Personal information
- Full name: Kuami Agboh
- Date of birth: 28 December 1977 (age 48)
- Place of birth: Tsévié, Togo
- Height: 1.77 m (5 ft 10 in)
- Position: Defensive midfielder

Senior career*
- Years: Team / Apps / (Gls)
- 1997–2003: Auxerre B / 39 / (1)
- 1998–2003: Auxerre / 76 / (0)
- 2003–2004: Grenoble / 28 / (1)
- 2005–2006: Auxerre B / 7 / (1)
- 2006: Beveren / 9 / (1)
- 2007–2008: MyPa / 25 / (0)
- Total:  / 184 / (4)

International career
- France U18
- France U21
- 2005–2008: Togo / 5 / (0)

= Kuami Agboh =

Togolese footballer (born 1977)

Kuami Agboh (born 28 December 1977) is a Togolese former professional footballer who played as a defensive midfielder. He made five appearances for the Togo national team in 2005 and 2006.

==Club career==
Born in Tsévié, Togo, Agboh is an AJ Auxerre youth product.
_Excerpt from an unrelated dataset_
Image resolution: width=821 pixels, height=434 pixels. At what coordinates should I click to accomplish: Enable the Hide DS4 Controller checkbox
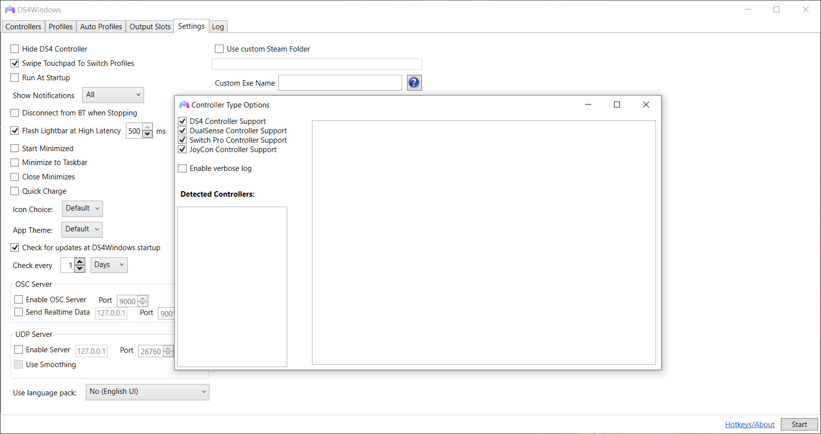[x=15, y=49]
In November 2004, having left Grenoble Foot 38 in the summer, he trialled with Ligue 2 side Stade Brestois 29. Also in 2004, he went on trial with Norwegian club Viking FK.

In February 2005, he trialled with Assyriska FF of the Allsvenskan.

In January 2007, Agboh moved to Finnish club Myllykosken Pallo −47 from K.S.K. Beveren on a two-year contract.

==International career==
Agboh represented France at junior level (U18 and U21), winning the 1996 European Under-19 Football Championship and playing in the 1997 FIFA World Youth Championship.

Agboh made his senior debut against Paraguay on 11 November 2005. He was a member of the Togo national team, and was called up to the 2006 World Cup in Germany.

==Post-playing career==
From 2009 to 2013, Agboh worked as a coach at former club AJ Auxerre.

In July 2013, he joined lower-league club Appoigny.